• PhD in Electrical and Computers Engineering, FEUP, May 2006
    Title of the thesis: "Metadata Assisted Image Segmentation"
    Abstract:

    For over a century the process of capturing electronic images has remained virtually unchanged, with each pixel in the image being a discrete sample of the spatial and temporal continuum being photographed. In a conventional camera, the only recorded information for each pixel is position and colour.  The fact is that captured images remain very limited samples of the scene they represent, only giving a 2D impression of the 3D spatial build-up of the scene. This primitive process of capture is the cause of problems in a myriad of applications, ranging from the film and television post-production to  virtual reality, or object-based video formats and  industrial inspection. Although much effort has been put into surmounting these problems, all these approaches are based on the estimation of data that is simply not included in the discrete samples provided by digital images, and so are limited in the quality they can provide. The capture of additional data is a step forward to address these problems.

    The study of enhanced image segmentation techniques is critical given that image segmentation is an ubiquitous operation, spanning a large set of applications, and that subsequent processes rely heavily on its performance. The availability of additional data that is synchronous with colour information should significantly boost the performance of current state of the art techniques, fostering a whole class of new applications.

    This dissertation focuses on the study of image segmentation techniques assisted by metadata. In particular, the use of depth and motion information to improve the quality of segmentations of colour images is investigated. Starting from primitive fusion approaches for colour and depth, the work evolves to richer techniques, with the joint modelling of colour and depth information; the  the method is further extended to conveniently handle the noise typical of real-life depth data. Next, an alternative approach is presented, where depth is used for providing a crude identification of the objects in the image and colour is then used to attain high-quality borders, performing a guided image segmentation starting from the crude seeds obtained from the depth information. The study is concluded with the integration of motion information in the most promising fusion techniques.

    Because a fair judgment of any new image segmentation algorithm needs a fair comparison metric, a preliminary study on metrics for comparing image segmentations was conducted in the first place. The poor performance of existing measures led to an exhaustive investigation on new solutions, culminating on the rediscover of the metrics based on the intersection-graph of two segmentations and on their introduction to the image engineering community for the first time.

    In the numerous experiments that are reported, experimental evidence of the adequacy of the metrics and enhanced images segmentation techniques is provided.


  • MSc in Mathematical Engineering, FCUP, November 2005.
    Title of the thesis: "Classification of Ordinal Data".
    Abstract:

    Predictive learning has traditionally been a standard inductive learning, where different subproblem formulations have been identified. One of the most representative is classification, consisting on the estimation of a mapping from the feature space into a finite class space. Depending on the cardinality of the finite class space we are left with binary or multiclass classification problems. Finally, the presence or absence or a “natural” order among classes will separate nominal from ordinal problems.
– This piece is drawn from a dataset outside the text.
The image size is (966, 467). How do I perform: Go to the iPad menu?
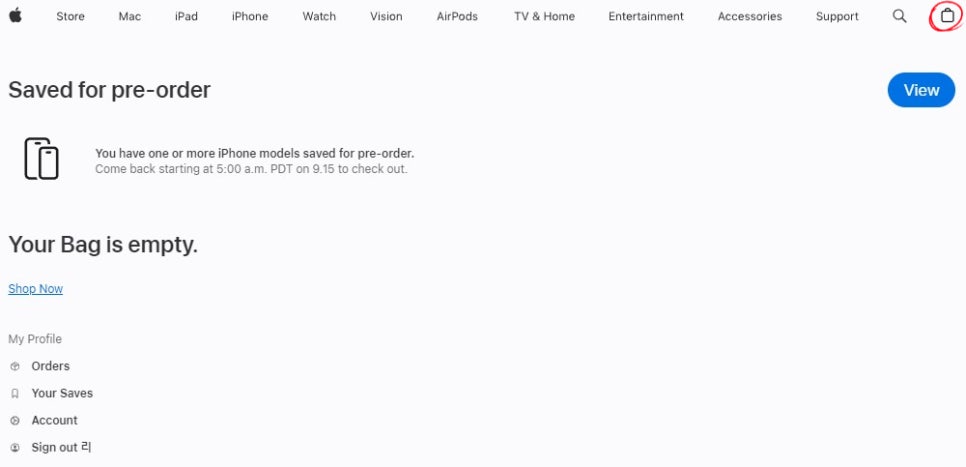tap(186, 16)
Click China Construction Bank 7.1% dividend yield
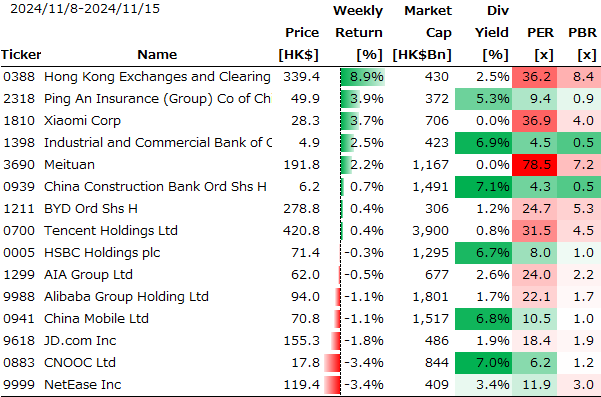The width and height of the screenshot is (601, 397). pyautogui.click(x=483, y=187)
    Although two-class and nominal classification problems have been dissected in the literature, the ordinal sibling has not yet received a lot of attention, even with many learning problems involving classifying examples into classes which have a natural order. Scenarios in which it is natural to rank instances occur in many fields, such as information retrieval, collaborative filtering, econometric modeling and natural sciences.

    Conventional methods for nominal classes or for regression problems could be employed to solve ordinal data problems; however, the use of techniques designed specifically for ordered classes yields simpler classifiers, making it easier to interpret the factors that are being used to discriminate among classes, and generalises better. Although the ordinal formulation seems conceptually simpler than nominal, some technical difficulties to incorporate in the algorithms this piece of additional information – the order – may explain the widespread use of conventional methods to tackle the ordinal data problem. This dissertation addresses this void by proposing a nonparametric procedure for the classification of ordinal data based on the extension of the original dataset with additional variables, reducing the classification task to the well-known two-class problem. This framework unifies two well-known approaches for the classification of ordinal categorical data, the minimum margin principle and the generic approach by Frank and Hall. It also presents a probabilistic interpretation for the neural network model. A second novel model, the unimodal model, is also introduced and a parametric version is mapped into neural networks. Several case studies are presented to assert the validity of the proposed models.


  • BSc (Licenciatura - 5 years degree) in Electrical and Computers Engineering, specialization in Telecommunications, FEUP, July 1999.
    Title of the final project: "Aplicação de hardware baseado em FPGA's ao processamento de imagens em tempo real".
    Abstract:
    A dedicated processor for block-matching motion estimation is presented. It is based on a FPGA computing platform and uses a cumulant matching criteria. Important performance gains have been achieved in comparison with equivalent software implementations.